# To do
Extract, exactly as written, all lines of the material below from the line that includes "You are a computer-use agent. Screen" through its last line.

The data: Begin

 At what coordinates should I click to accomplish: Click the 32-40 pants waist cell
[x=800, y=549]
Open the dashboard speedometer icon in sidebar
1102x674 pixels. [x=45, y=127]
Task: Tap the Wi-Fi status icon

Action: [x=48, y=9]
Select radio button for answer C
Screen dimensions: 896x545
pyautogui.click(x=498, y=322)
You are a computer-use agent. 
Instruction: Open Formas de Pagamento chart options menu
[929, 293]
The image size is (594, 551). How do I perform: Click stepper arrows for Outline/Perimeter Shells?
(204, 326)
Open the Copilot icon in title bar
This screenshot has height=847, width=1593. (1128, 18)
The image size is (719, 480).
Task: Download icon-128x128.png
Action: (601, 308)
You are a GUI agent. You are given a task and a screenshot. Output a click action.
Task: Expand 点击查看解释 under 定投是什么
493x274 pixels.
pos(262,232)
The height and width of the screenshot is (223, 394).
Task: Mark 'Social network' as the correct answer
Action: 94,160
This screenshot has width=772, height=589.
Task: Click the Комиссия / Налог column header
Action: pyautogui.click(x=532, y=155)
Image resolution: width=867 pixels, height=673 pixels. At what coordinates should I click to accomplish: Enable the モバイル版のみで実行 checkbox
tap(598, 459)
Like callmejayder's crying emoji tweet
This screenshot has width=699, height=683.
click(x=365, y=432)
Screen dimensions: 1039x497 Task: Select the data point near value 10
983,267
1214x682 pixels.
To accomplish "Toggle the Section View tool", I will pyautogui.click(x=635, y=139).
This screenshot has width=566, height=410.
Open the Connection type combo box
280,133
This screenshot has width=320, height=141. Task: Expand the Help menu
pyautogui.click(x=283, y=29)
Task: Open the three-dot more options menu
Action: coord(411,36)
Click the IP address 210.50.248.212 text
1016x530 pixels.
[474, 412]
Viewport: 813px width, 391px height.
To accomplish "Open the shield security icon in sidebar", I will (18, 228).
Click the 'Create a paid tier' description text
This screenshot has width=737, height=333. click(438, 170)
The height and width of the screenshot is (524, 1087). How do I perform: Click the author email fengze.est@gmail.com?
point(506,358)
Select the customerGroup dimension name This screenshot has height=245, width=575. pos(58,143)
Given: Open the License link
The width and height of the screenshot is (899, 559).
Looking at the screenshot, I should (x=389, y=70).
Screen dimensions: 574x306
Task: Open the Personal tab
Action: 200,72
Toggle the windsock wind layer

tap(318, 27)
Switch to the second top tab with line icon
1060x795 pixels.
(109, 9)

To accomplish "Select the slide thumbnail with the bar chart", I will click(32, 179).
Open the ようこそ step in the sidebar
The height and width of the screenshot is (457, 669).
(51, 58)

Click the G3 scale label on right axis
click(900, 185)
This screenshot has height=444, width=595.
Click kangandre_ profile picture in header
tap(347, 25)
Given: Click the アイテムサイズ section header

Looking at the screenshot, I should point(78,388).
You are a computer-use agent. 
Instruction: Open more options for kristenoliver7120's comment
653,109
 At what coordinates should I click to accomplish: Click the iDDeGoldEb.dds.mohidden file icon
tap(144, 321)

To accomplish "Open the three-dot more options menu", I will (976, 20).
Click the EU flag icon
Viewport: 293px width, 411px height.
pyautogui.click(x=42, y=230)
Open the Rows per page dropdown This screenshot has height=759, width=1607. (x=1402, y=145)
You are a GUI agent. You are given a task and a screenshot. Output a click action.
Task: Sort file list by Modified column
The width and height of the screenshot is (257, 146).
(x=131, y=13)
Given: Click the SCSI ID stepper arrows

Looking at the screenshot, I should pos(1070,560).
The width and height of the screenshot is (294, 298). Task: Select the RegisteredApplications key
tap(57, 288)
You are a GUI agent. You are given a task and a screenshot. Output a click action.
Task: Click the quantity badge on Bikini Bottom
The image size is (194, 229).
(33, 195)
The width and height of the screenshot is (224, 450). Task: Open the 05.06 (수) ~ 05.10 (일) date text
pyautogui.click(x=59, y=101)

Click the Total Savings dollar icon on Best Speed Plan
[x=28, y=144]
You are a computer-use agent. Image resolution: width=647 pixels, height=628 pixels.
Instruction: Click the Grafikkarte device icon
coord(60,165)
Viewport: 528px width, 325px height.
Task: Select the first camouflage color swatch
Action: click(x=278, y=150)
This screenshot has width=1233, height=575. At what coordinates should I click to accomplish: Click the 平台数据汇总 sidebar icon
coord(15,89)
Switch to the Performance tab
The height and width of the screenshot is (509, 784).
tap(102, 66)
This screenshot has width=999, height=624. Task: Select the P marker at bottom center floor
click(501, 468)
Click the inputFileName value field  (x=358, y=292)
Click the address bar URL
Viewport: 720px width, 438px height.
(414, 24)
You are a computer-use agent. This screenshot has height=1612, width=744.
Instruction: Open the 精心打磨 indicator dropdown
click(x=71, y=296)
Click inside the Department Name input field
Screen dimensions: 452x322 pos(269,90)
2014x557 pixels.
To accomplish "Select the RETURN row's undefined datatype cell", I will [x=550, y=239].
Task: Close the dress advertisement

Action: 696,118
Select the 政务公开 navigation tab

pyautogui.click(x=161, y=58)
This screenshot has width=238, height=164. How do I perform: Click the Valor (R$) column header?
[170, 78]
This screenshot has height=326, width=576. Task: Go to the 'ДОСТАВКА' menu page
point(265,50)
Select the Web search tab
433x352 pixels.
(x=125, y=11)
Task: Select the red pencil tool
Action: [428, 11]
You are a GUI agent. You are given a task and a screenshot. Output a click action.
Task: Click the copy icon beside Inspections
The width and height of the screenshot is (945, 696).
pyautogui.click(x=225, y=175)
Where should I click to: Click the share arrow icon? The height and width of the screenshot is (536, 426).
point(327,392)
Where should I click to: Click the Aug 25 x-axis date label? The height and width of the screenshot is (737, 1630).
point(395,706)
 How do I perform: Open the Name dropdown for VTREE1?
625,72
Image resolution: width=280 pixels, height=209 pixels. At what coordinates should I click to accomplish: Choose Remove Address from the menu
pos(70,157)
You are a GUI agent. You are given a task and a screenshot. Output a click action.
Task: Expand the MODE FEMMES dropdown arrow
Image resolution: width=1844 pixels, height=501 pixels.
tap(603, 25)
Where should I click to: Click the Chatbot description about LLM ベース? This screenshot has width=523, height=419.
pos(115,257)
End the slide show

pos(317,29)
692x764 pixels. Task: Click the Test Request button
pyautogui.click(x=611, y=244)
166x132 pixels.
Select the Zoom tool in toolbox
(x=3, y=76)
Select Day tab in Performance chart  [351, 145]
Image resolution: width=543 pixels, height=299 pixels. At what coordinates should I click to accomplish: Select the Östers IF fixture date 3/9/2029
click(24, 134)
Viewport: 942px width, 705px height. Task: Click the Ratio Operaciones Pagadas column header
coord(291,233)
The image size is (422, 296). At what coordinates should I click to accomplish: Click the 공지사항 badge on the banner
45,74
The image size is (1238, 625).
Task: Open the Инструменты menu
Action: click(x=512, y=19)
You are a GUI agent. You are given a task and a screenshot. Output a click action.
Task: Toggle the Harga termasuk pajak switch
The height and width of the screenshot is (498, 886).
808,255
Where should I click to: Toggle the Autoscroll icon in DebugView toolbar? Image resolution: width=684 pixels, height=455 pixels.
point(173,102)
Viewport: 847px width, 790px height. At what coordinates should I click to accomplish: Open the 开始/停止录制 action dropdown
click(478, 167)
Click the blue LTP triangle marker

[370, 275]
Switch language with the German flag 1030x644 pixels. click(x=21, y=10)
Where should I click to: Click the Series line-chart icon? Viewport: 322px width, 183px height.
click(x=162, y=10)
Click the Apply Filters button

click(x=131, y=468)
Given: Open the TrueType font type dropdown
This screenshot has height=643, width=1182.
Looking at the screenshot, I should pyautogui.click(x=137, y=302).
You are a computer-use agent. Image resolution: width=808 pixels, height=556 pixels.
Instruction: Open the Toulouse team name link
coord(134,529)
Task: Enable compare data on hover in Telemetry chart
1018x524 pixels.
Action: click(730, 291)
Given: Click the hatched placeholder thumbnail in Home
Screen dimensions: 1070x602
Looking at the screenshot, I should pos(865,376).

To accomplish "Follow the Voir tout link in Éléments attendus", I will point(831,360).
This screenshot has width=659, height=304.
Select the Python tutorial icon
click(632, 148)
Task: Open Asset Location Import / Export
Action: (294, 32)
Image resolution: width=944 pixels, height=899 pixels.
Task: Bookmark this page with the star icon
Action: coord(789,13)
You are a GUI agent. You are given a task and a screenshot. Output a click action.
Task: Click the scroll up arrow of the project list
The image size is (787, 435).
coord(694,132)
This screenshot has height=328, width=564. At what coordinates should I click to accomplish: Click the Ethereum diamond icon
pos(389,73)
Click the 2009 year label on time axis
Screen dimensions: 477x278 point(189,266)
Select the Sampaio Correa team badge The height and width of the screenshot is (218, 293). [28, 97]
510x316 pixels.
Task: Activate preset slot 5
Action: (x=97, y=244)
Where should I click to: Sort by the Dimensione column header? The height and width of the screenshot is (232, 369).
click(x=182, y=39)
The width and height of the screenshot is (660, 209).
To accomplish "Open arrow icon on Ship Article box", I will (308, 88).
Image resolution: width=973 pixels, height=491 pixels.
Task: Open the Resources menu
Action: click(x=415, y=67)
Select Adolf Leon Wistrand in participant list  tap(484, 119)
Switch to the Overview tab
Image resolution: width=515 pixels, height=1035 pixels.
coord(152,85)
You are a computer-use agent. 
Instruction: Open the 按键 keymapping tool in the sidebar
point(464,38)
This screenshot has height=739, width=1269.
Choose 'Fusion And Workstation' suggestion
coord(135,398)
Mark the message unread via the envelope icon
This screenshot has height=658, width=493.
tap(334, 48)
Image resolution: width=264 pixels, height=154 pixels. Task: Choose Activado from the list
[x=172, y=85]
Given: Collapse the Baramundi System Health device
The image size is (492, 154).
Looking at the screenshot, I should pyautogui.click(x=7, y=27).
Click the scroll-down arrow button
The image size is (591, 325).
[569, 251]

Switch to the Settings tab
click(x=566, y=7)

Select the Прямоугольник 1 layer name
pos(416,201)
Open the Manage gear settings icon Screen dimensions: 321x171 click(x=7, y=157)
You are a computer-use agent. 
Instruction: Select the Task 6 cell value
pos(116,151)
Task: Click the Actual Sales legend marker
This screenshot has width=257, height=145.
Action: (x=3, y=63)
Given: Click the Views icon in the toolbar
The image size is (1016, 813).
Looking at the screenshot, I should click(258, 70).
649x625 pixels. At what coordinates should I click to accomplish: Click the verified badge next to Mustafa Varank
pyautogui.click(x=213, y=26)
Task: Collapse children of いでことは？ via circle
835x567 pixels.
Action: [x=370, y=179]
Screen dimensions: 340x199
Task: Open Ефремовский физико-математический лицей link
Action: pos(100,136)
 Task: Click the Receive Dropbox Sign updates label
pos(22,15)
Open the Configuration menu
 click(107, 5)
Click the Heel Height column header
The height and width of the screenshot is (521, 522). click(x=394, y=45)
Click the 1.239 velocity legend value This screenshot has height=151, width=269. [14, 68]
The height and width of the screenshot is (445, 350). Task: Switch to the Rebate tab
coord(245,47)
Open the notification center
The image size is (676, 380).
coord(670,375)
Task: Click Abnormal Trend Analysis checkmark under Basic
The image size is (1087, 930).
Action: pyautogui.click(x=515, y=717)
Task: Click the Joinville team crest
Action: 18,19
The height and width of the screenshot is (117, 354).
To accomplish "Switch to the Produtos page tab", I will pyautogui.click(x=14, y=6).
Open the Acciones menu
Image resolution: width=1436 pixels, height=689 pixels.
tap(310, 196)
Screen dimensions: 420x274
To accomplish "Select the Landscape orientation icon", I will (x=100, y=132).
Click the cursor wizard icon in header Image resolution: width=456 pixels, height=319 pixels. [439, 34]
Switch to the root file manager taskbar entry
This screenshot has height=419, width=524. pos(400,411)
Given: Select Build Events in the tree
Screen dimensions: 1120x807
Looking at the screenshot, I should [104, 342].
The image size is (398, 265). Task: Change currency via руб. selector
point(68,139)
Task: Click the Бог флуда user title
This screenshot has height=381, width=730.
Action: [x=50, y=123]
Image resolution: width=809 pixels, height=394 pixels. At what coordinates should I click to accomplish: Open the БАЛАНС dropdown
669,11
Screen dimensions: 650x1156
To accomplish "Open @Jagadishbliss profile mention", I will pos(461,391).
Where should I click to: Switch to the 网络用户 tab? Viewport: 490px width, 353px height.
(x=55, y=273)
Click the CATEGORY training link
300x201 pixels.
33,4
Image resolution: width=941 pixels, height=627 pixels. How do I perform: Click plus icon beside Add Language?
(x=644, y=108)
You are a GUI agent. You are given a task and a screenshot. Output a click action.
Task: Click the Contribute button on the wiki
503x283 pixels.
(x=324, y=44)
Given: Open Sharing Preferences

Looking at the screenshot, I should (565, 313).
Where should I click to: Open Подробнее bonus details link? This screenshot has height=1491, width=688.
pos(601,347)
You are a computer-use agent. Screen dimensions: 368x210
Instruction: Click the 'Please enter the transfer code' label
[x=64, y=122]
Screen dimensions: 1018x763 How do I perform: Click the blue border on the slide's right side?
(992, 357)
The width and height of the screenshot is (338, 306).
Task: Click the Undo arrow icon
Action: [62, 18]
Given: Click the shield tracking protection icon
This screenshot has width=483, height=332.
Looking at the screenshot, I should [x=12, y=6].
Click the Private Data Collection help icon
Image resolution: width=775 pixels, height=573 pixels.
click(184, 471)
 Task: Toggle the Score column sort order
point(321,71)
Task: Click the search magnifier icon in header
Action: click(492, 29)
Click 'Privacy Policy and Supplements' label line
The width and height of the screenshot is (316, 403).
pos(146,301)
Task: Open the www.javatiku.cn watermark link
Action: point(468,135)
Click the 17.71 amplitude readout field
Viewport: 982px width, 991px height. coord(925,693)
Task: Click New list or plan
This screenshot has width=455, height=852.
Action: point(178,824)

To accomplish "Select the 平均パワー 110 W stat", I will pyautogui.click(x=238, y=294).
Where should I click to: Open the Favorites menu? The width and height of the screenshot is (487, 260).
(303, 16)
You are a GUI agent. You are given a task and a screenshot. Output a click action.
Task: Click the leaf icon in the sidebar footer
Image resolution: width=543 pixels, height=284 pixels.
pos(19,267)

The data: End

# Answer space
You are a computer-use agent. Screen dimensions: 368x210
Instruction: Click the 'Please enter the transfer code' label
[x=64, y=122]
Screen dimensions: 1018x763 How do I perform: Click the blue border on the slide's right side?
(992, 357)
The width and height of the screenshot is (338, 306).
Task: Click the Undo arrow icon
Action: [62, 18]
Given: Click the shield tracking protection icon
This screenshot has width=483, height=332.
Looking at the screenshot, I should [x=12, y=6].
Click the Private Data Collection help icon
Image resolution: width=775 pixels, height=573 pixels.
click(184, 471)
 Task: Toggle the Score column sort order
point(321,71)
Task: Click the search magnifier icon in header
Action: click(492, 29)
Click 'Privacy Policy and Supplements' label line
The width and height of the screenshot is (316, 403).
pos(146,301)
Task: Open the www.javatiku.cn watermark link
Action: point(468,135)
Click the 17.71 amplitude readout field
Viewport: 982px width, 991px height. coord(925,693)
Task: Click New list or plan
This screenshot has width=455, height=852.
Action: point(178,824)

To accomplish "Select the 平均パワー 110 W stat", I will pyautogui.click(x=238, y=294).
Where should I click to: Open the Favorites menu? The width and height of the screenshot is (487, 260).
(303, 16)
You are a GUI agent. You are given a task and a screenshot. Output a click action.
Task: Click the leaf icon in the sidebar footer
Image resolution: width=543 pixels, height=284 pixels.
pos(19,267)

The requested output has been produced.